My Hat, My Rules: Breaking Moral Scripts in I Want My Hat Back
Jon Klassen’s I Want My Hat Back is the first book in a trilogy of picturebooks loosely connected by a central theme: hats and the animals that love them. What sets these animal stories apart from others and cements them as worthy of comment, however, is the way they thwart the moral scripts that picturebooks are expected to follow.
I Want My Hat Back follows the story of a bear who is searching for their hat. When they finally discover the hat thief, their response is to squash the culprit (a rabbit) beneath their considerable behind, and reclaim the hat. The art presents this act of violence fairly plainly: the bear sits atop the rabbit with its pointy red hat firmly back atop their head. The text recto reads: “I love my hat.” This feels shocking to readers, because picturebooks often follow behavioral scripts that lead ultimately to story resolutions that emphasize “altruism, resilience, or self-awareness” (Stephens 142). These often reach past obviously didactic messaging and into moral attitudes that are “sustained by ideologies which frame notions of how to live well” (Stephens 142). Caring for others, selflessness, altruism, and social behavior build expectations around how a book like this ought to end: a gentle confrontation, apologies, forgiveness, and perhaps either two hats or joint custody. This is the established script for a book that is confronting scarcity, competition, and theft, and the bear’s behavior is the opposite of this expectation. The bear chooses self-interest and antisocial behavior over altruism, and forgoes forgiveness in favor of retribution. This reads as a surprising subversion of picturebook moral scripting, and in its shock, it becomes comedic.

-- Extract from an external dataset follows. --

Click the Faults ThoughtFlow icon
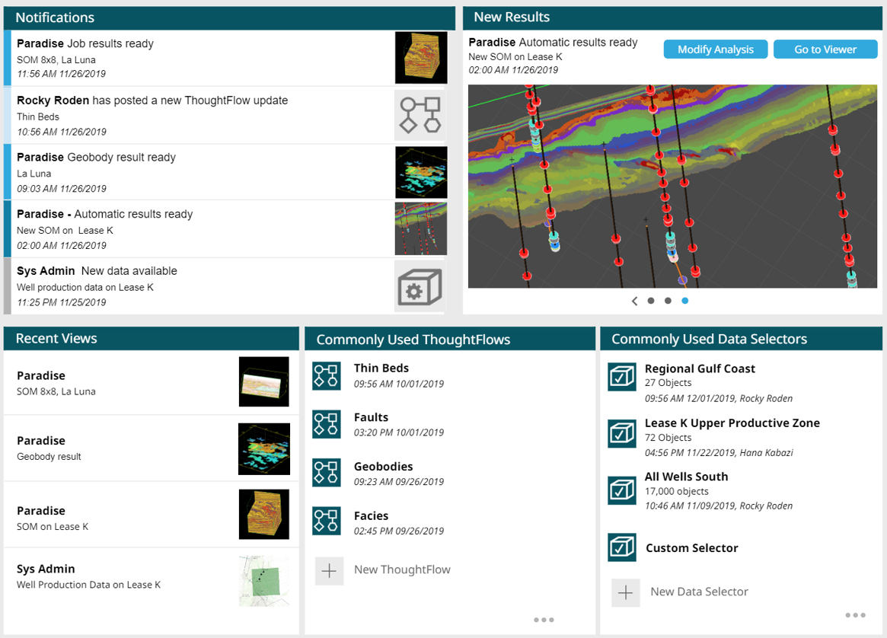This screenshot has width=887, height=638. pyautogui.click(x=327, y=425)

If one looks further though, the subversion of this moral scripting is fangless. It is not truly subverting the core ideologies that create the scripts it disregards, but rather enforces them by making them visible to the book’s reader. Readers, even children, are likely to recognize the bear’s behavior as bad, even if they do not have the language yet to explain why. The fact that the subversion feels comedic further establishes that the moral schema writing this script is present. It is not presented as a real, proper choice that a human would ever make, and therefore becomes funny in its outlandishness. Klassen makes the bear’s actions into a punchline with his simple illustration and single line of text, making this subversion one that must be given meaning by the reader. To assume the reader would reach for anything other than the moral scripts seeded by dominant ideologies about acceptable social behavior to interpret this moment does not seem to be Klassen’s hope, rather, he seems to rely on them doing just that to make the joke land.
Works Cited
Klassen, Jon. I Want My Hat Back. Candlewick 2011.
Stephens, John. “Picturebooks and Ideology.” The Routledge Companion to Picturebooks. Ed. Bettina Kummerling-Meibaurer. Routledge 2018.